Plan of the ground floor with black-and-white, geometric mosaics. North is to the left.
Felletti Maj 1960, fig. 1.
The last room on the ground floor is Room X. In the later third or the first half of the fourth century this became a bar, with a counter in the north-west corner. Water was piped to the bar from the cistern on the street. On the south wall is a curious painting from the Antonine period. Above and below are wide bands. Between the bands are some structures and a number of figures. In the centre of the upper part of the painting an imago clipeata with the bust of a bearded man, wearing a tunica, has been preserved (a deceased pater familias?). In the lower part of the painting are three scenes. To the left is a pseudo-aedicula. In its niche is a cylindrical vessel with a conical lid (an urn?). To the right are four figures. The first one is beardless and wearing a toga (the son and heir?). His right hand, making an inviting gesture, is stretched out towards the vessel. The next two are wearing a tunica, the last one a mantle with hood (cucullus). The last figure is standing a little lower than the central two. All are turned towards the pseudo-aedicula. In the central part we see a young, beardless person, wearing a tunica, the head wreathed. Then the head of a child has been preserved. In the right hand part a wall of a building and a balcony might be visible. There are remains of a figure above the "balcony". Below it is another figure, wearing a toga and seemingly addressing the person above. One hand is stretched out upwards, the other holds an unguentarium of green glass.

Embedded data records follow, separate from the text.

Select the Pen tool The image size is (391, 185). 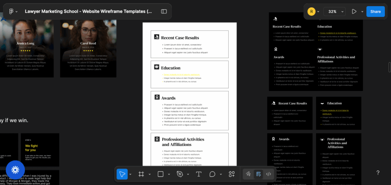pyautogui.click(x=180, y=174)
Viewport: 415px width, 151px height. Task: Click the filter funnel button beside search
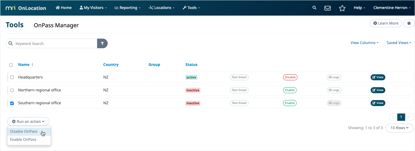(x=102, y=43)
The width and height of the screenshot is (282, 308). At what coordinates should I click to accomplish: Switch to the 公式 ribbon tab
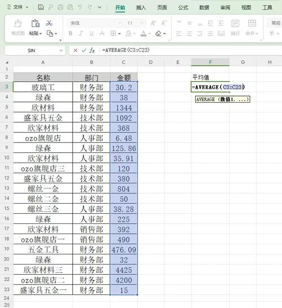tap(183, 8)
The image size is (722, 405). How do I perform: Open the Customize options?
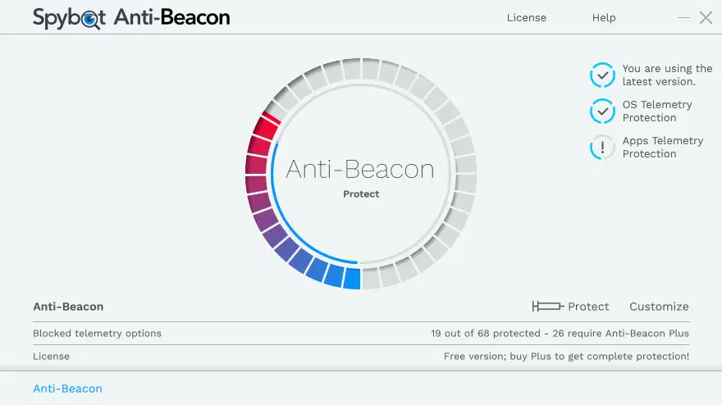tap(659, 307)
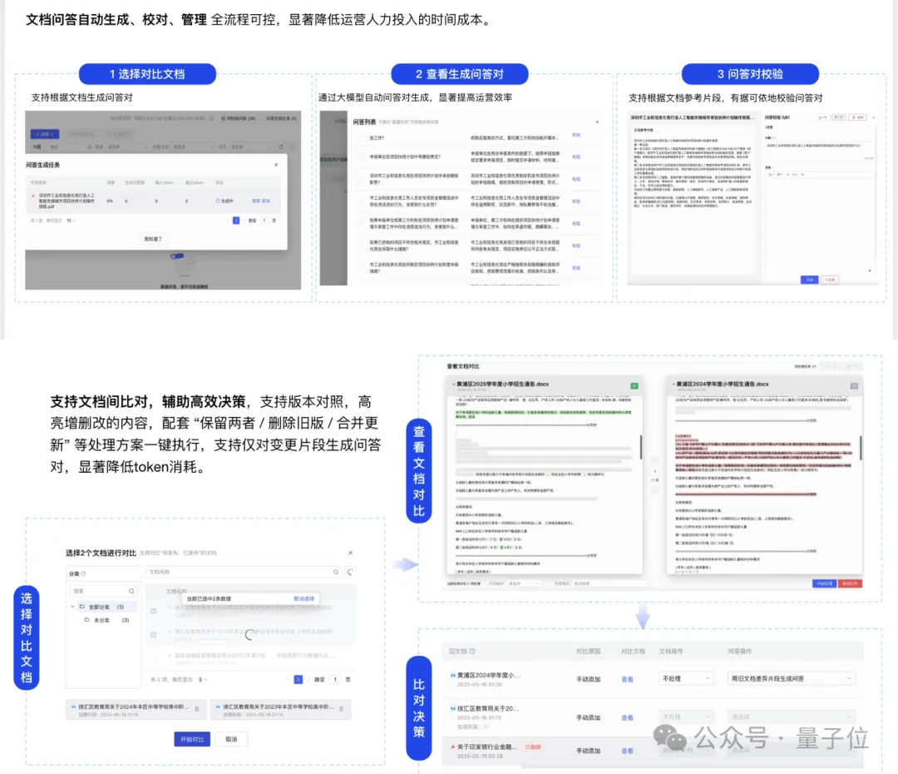Click the search icon in 文档名称 field
Viewport: 898px width, 774px height.
coord(335,573)
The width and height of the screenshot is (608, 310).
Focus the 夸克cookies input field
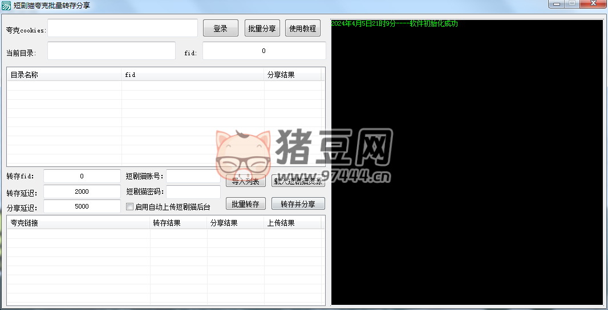tap(123, 28)
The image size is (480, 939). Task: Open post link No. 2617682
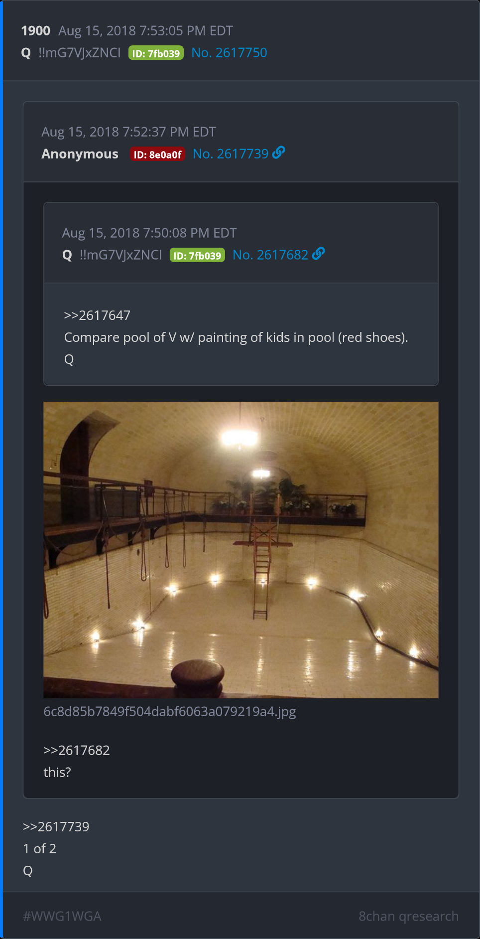click(x=270, y=255)
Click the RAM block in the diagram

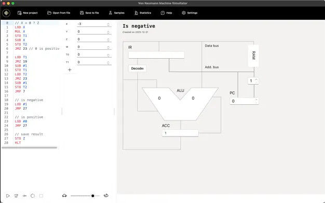coord(253,56)

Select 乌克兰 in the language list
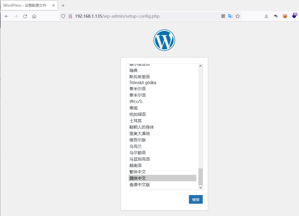pos(135,146)
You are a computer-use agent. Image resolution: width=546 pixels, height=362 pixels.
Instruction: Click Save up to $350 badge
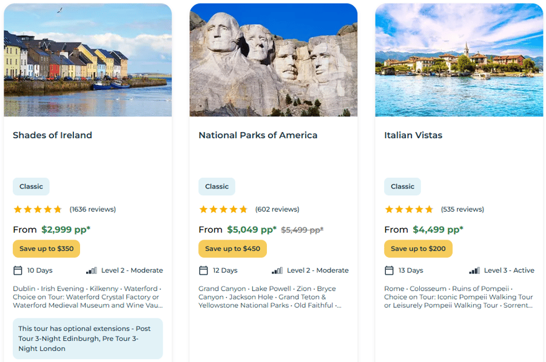coord(46,249)
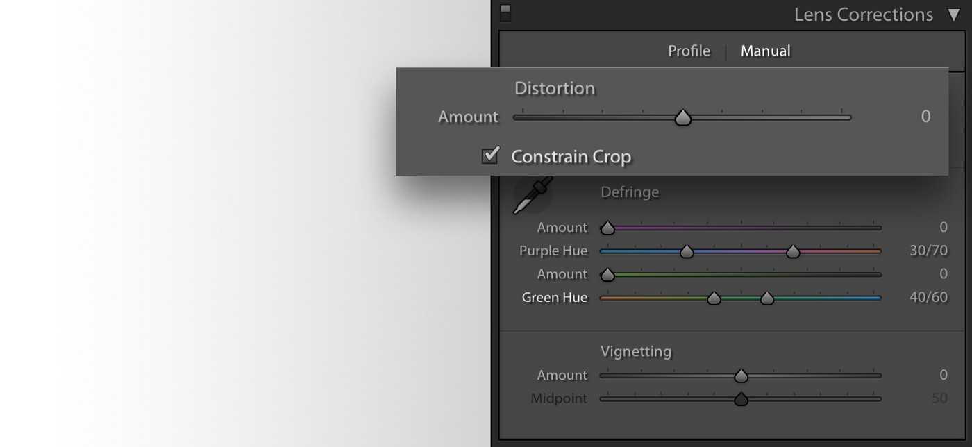Switch to the Profile tab
This screenshot has width=972, height=447.
689,51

Drawing of the painting in room X, after an old photograph.
Felletti Maj 1961, fig. 12.
Explanatory texts have been painted over the figures, partly names:[...]ELICIS[...]
[...]VIOL[...]IA (perhaps a reference to the violae dies, a day on which the graves were garlanded with violets)
AGATETVCV (= Agathe Tuche, Fortuna)
The first floor was also used as hotel. It was reached froom the street, along a staircase with travertine steps in the northeast corner. Over the entrance, in the facade, was a female protome of terracotta. It was stolen shortly after the excavation. Halfway is a landing with an altar. The altar was set against the south wall, in a large floor niche. It is made of brick and tufa stones, and has a bowl-shaped depression in the top. The staircase continued to the second floor. The lay-out of the first floor is similar to that of the ground floor. Rooms are arranged on either side of corridor XVI. A small corridor (XXV) leads to bathroom XXIV and kitchen XXVI. At the end of corridor XXV is a latrine, and here a small staircase begins. In the kitchen are a basin and a large hearth.
Plan of the first floor of the building. North is to the left.
Felletti Maj 1960, fig. 2.
The building to the north of the hotel was probably a stable, used by the guests.